> **Task prompt**
Only a verbatim restatement of the lines from the one with "Where should I" through the end of the listing below is wanted. Pictures should be left out.

> **Information**

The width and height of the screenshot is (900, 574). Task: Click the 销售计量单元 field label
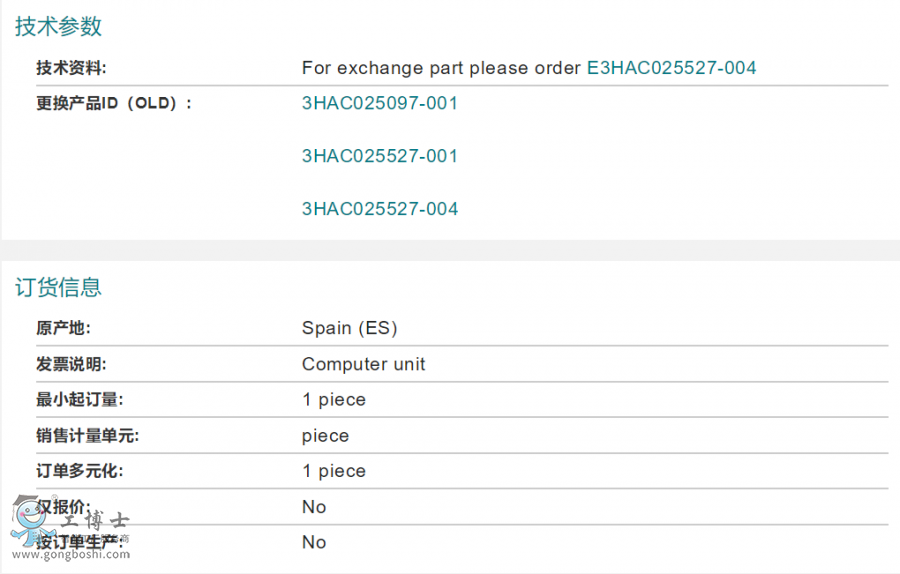pyautogui.click(x=87, y=436)
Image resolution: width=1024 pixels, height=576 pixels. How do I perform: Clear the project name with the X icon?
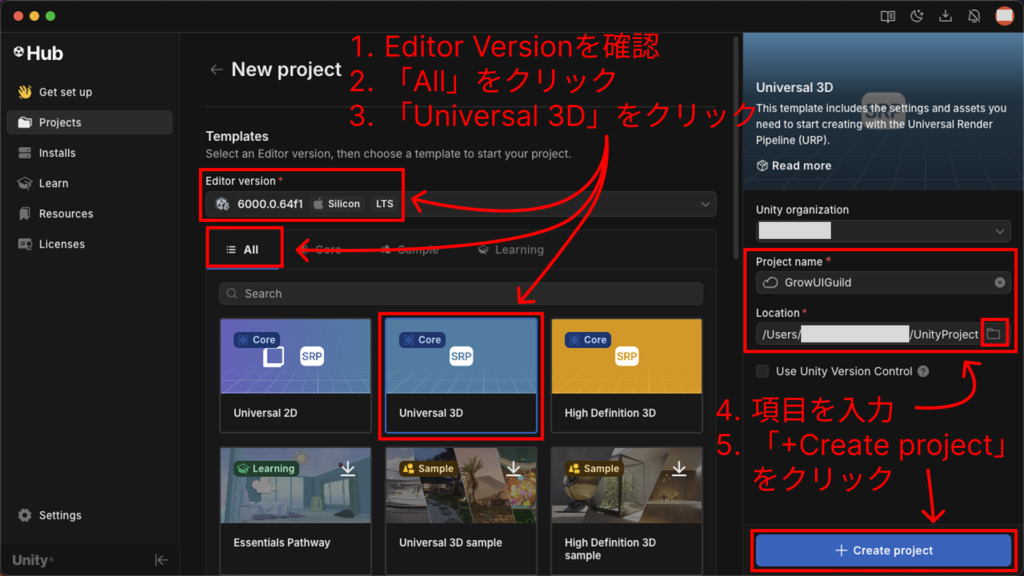(1000, 283)
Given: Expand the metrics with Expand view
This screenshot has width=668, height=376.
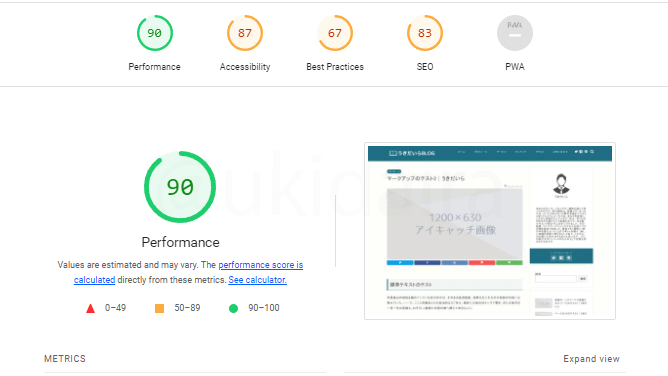Looking at the screenshot, I should (591, 359).
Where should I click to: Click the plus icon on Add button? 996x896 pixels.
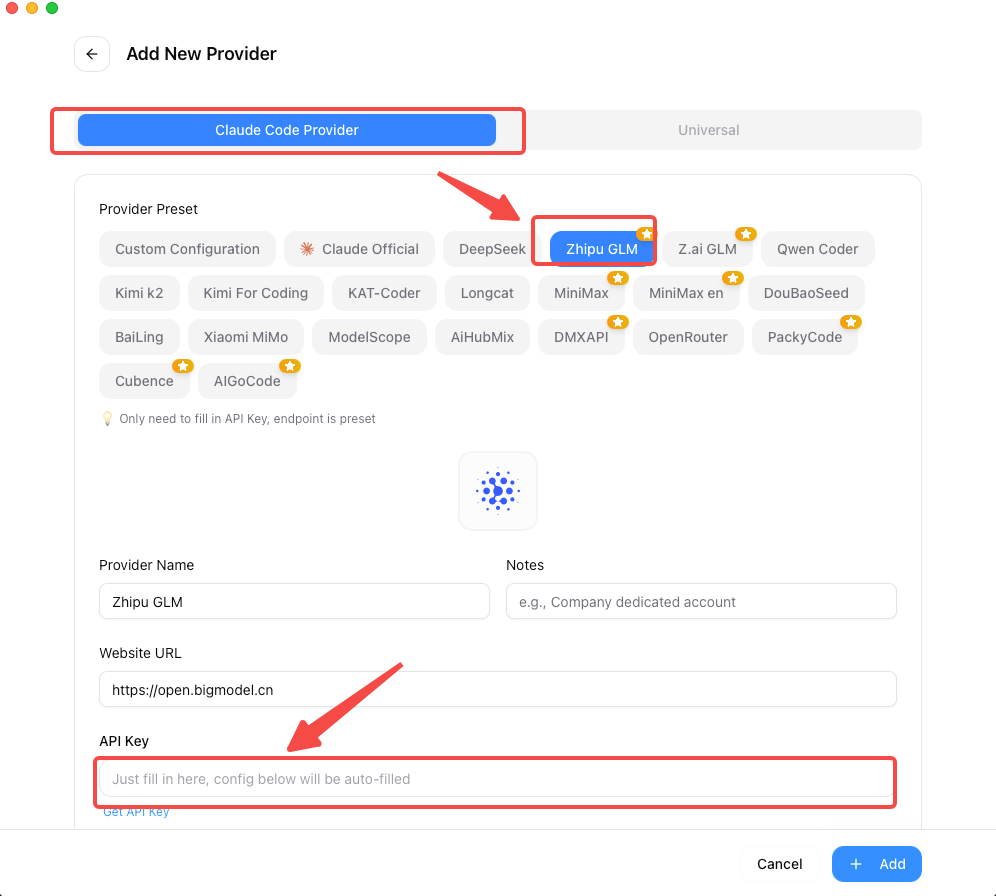[855, 864]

> **Response to the exercise**
Where should I click to: Click the plus icon on Add button? 996x896 pixels.
[855, 864]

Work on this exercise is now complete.